Give back exactly the first lines of the entries below, through the line with "2018年8月 (338, 2372)".
===== Given data
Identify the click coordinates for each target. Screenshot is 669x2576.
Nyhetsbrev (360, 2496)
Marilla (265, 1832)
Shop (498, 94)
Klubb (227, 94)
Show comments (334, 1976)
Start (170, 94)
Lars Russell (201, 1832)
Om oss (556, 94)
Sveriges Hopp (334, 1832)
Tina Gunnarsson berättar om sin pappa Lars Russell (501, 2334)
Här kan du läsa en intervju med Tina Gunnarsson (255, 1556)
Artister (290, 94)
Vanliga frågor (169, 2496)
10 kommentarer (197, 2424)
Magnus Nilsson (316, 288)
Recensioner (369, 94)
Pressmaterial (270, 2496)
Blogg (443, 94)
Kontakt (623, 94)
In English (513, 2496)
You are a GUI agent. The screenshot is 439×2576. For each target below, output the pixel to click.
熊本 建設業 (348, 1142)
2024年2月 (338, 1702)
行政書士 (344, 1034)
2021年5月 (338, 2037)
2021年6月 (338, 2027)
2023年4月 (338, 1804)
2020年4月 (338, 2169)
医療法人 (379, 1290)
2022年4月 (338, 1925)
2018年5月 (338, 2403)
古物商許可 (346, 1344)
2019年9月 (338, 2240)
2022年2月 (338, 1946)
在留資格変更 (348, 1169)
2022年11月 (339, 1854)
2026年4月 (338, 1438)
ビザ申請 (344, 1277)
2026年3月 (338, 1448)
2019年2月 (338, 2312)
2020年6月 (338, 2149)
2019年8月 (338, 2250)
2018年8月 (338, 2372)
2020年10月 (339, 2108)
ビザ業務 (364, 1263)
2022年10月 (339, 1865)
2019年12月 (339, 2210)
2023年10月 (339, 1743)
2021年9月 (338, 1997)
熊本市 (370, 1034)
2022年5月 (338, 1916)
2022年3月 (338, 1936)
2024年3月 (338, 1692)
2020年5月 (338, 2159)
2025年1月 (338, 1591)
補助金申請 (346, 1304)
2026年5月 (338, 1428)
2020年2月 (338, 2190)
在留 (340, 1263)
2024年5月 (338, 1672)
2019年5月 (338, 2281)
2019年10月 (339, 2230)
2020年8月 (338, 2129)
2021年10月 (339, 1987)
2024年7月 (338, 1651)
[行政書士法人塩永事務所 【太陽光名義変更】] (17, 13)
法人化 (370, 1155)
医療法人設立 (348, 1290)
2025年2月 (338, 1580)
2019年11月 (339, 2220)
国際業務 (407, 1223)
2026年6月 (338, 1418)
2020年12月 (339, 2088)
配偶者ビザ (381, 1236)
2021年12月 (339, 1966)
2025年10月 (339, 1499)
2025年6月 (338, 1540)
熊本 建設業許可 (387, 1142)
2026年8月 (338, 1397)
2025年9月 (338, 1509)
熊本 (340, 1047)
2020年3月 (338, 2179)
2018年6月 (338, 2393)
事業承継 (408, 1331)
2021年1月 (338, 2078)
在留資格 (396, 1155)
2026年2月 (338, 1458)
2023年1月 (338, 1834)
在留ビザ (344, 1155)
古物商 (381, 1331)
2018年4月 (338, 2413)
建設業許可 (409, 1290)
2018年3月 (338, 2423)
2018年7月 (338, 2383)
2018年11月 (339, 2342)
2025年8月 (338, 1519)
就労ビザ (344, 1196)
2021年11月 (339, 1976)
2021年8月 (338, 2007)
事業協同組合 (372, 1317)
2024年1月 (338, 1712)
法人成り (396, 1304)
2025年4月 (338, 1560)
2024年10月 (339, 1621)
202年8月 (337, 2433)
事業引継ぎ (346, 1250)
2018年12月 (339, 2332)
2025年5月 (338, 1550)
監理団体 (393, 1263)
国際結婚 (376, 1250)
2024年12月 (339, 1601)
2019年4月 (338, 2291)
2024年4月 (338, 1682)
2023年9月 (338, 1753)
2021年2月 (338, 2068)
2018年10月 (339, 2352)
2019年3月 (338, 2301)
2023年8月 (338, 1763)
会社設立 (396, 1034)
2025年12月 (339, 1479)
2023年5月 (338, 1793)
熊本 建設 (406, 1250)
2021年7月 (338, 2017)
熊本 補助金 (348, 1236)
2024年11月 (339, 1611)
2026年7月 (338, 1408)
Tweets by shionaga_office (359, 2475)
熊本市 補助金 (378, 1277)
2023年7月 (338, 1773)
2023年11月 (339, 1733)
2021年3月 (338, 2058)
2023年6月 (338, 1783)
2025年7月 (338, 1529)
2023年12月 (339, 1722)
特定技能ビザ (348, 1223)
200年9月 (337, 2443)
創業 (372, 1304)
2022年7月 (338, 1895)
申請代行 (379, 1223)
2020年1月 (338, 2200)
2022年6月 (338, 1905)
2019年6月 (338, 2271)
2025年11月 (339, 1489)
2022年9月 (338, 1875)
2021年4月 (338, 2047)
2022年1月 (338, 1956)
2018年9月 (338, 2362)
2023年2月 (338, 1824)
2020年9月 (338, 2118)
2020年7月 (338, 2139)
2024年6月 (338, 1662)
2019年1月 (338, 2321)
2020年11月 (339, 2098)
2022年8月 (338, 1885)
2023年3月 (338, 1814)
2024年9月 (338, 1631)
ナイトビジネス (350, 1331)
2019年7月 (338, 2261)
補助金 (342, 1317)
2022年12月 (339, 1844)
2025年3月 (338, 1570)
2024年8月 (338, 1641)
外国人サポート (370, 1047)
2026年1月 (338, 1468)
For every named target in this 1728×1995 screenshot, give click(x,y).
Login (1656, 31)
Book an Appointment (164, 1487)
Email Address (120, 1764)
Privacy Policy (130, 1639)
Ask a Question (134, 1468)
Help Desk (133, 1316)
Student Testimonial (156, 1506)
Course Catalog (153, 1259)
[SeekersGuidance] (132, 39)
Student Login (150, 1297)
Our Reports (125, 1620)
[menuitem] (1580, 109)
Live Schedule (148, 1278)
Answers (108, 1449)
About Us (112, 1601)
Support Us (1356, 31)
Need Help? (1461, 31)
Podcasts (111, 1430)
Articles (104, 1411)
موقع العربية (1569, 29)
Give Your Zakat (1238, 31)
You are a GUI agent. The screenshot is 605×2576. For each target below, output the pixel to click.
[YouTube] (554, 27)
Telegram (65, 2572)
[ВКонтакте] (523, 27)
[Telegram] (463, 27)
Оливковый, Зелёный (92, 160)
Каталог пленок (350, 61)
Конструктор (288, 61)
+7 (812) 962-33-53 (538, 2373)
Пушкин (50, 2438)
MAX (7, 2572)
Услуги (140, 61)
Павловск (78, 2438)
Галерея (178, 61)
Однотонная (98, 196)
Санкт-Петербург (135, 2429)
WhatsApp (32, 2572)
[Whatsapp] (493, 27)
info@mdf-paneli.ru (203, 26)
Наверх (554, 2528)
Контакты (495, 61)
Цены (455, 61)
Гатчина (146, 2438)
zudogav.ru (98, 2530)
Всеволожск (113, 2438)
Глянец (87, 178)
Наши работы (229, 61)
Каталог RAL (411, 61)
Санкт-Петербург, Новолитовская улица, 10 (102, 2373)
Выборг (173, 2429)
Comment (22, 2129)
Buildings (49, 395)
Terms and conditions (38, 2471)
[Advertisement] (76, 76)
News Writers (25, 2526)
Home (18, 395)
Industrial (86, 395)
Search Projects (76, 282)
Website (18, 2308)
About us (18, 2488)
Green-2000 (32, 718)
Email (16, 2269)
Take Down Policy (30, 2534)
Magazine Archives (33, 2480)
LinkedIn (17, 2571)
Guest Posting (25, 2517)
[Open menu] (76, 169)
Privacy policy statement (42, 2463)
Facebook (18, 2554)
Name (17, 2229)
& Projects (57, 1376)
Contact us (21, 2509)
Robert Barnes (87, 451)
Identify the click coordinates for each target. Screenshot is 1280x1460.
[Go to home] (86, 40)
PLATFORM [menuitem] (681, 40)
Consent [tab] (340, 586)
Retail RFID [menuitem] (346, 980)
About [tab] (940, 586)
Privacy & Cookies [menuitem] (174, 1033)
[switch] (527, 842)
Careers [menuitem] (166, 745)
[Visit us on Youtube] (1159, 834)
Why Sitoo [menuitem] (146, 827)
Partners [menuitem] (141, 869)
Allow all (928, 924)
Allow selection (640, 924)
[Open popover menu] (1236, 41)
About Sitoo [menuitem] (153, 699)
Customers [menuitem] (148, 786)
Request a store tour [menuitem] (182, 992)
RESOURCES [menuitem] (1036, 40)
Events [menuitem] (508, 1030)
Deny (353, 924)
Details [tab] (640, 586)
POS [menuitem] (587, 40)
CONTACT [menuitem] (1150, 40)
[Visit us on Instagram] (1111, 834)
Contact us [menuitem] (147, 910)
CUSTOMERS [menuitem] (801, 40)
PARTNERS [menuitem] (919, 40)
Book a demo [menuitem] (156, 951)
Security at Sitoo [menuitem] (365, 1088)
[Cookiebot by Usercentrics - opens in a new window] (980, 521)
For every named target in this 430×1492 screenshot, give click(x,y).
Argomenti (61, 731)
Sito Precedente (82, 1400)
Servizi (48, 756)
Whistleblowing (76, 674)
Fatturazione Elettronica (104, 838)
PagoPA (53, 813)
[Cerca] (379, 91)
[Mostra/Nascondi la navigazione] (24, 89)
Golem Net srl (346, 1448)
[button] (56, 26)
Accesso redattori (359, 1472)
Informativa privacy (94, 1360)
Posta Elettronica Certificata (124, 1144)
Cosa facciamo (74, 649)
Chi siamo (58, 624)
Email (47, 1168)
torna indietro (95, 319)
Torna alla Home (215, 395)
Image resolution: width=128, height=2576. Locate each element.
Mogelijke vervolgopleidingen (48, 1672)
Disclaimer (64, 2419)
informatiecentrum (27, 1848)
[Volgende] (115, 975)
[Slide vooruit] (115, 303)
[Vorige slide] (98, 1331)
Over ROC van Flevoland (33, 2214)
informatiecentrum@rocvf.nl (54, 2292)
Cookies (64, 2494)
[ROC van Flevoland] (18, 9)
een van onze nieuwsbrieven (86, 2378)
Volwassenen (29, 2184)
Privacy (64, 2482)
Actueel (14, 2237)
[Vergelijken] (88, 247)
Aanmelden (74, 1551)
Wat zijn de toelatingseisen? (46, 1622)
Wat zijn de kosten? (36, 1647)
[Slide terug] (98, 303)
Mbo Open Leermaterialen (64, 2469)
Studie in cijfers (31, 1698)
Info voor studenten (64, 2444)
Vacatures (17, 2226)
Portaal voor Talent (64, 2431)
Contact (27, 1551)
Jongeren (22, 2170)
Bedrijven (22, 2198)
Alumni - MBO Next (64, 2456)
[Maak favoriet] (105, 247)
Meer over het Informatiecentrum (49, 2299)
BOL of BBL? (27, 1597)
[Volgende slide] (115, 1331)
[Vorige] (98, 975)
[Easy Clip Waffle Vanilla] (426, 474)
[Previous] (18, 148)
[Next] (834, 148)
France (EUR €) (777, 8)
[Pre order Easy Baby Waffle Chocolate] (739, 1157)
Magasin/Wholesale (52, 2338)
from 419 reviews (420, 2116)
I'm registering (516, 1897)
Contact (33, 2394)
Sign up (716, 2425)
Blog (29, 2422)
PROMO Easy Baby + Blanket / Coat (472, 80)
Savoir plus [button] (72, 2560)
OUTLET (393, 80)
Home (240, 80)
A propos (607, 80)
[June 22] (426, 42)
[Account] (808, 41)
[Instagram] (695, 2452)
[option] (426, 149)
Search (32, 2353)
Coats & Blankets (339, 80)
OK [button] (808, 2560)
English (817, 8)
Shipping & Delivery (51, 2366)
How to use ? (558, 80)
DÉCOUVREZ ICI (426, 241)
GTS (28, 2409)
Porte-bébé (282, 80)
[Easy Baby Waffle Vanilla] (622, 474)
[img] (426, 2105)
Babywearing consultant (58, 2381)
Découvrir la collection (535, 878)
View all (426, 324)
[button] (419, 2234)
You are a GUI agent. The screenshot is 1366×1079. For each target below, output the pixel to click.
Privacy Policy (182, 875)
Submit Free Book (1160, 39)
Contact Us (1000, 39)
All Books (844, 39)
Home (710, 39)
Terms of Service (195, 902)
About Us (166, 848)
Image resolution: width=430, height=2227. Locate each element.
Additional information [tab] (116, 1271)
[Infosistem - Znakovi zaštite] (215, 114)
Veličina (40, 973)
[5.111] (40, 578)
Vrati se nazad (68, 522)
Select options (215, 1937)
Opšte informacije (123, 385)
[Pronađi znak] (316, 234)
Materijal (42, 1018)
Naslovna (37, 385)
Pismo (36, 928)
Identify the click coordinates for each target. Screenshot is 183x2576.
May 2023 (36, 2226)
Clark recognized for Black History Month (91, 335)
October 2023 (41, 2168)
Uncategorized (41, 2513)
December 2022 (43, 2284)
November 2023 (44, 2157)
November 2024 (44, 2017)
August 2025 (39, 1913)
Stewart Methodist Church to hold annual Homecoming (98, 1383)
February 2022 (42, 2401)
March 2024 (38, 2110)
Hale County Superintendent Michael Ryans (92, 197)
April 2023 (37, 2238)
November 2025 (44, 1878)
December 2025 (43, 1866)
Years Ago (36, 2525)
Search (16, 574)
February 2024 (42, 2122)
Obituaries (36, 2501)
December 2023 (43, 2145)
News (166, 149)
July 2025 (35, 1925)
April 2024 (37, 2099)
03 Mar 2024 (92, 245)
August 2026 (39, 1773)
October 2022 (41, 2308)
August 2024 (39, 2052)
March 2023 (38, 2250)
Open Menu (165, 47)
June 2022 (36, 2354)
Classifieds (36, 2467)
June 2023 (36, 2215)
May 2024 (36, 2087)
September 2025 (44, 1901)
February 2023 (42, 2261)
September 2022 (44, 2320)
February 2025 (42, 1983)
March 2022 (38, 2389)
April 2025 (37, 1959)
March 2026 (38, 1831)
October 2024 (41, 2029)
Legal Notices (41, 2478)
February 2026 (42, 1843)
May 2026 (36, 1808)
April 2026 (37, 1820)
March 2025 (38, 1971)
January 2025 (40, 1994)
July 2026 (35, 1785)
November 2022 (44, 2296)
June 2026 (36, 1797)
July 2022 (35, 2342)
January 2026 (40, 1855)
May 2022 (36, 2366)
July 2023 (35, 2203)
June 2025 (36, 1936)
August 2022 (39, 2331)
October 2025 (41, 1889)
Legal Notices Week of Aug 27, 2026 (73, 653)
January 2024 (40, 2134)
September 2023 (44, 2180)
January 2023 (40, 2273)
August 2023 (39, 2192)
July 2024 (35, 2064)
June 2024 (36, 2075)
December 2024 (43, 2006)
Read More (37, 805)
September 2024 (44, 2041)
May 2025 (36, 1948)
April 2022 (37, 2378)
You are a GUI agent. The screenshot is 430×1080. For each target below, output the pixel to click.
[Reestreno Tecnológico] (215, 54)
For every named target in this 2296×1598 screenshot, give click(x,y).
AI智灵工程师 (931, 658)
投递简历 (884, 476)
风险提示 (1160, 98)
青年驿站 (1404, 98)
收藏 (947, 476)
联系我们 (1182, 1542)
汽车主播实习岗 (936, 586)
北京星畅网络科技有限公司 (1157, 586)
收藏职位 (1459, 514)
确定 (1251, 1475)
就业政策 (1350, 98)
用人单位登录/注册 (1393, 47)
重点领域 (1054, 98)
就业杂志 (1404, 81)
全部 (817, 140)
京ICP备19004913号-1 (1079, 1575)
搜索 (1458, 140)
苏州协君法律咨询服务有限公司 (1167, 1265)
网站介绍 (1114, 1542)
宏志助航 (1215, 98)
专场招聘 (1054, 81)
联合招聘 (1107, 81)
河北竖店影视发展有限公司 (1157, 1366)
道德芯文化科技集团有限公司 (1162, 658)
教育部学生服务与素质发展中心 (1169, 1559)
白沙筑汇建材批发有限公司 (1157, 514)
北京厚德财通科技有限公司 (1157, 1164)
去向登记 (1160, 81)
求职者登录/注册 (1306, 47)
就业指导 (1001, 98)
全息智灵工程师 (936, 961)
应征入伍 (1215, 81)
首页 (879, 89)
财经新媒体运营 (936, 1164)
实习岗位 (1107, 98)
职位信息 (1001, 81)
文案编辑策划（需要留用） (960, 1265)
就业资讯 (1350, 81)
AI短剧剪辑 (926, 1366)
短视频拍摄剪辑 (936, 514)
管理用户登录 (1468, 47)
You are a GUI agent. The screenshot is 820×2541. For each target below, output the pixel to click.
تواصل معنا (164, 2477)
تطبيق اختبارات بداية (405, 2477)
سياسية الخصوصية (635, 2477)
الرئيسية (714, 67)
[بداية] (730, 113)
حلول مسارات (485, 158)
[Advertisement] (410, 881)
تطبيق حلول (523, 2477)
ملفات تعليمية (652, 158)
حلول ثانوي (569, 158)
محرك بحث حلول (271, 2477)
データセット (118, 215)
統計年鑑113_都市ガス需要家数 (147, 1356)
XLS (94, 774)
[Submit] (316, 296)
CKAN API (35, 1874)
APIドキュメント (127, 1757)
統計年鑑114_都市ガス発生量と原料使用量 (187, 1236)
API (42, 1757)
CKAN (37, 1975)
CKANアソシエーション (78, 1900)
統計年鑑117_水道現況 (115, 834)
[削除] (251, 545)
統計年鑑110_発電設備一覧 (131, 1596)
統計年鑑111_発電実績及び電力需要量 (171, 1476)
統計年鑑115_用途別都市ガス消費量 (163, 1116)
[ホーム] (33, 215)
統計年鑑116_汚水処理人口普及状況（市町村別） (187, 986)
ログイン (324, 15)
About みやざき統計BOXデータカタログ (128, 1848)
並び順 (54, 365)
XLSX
==========
## Written reply
Identify the click coordinates for each target. Screenshot is 669x2576.
Nyhetsbrev (360, 2496)
Marilla (265, 1832)
Shop (498, 94)
Klubb (227, 94)
Show comments (334, 1976)
Start (170, 94)
Lars Russell (201, 1832)
Om oss (556, 94)
Sveriges Hopp (334, 1832)
Tina Gunnarsson berättar om sin pappa Lars Russell (501, 2334)
Här kan du läsa en intervju med Tina Gunnarsson (255, 1556)
Artister (290, 94)
Vanliga frågor (169, 2496)
10 kommentarer (197, 2424)
Magnus Nilsson (316, 288)
Recensioner (369, 94)
Pressmaterial (270, 2496)
Blogg (443, 94)
Kontakt (623, 94)
In English (513, 2496)
You are a GUI agent. The screenshot is 439×2576. For each target below, output the pixel to click.
熊本 建設業 (348, 1142)
2024年2月 (338, 1702)
行政書士 (344, 1034)
2021年5月 (338, 2037)
2021年6月 (338, 2027)
2023年4月 (338, 1804)
2020年4月 (338, 2169)
医療法人 (379, 1290)
2022年4月 (338, 1925)
2018年5月 (338, 2403)
古物商許可 (346, 1344)
2019年9月 (338, 2240)
2022年2月 (338, 1946)
在留資格変更 (348, 1169)
2022年11月 (339, 1854)
2026年4月 (338, 1438)
ビザ申請 (344, 1277)
2026年3月 (338, 1448)
2019年2月 (338, 2312)
2020年6月 (338, 2149)
2019年8月 (338, 2250)
2018年8月 (338, 2372)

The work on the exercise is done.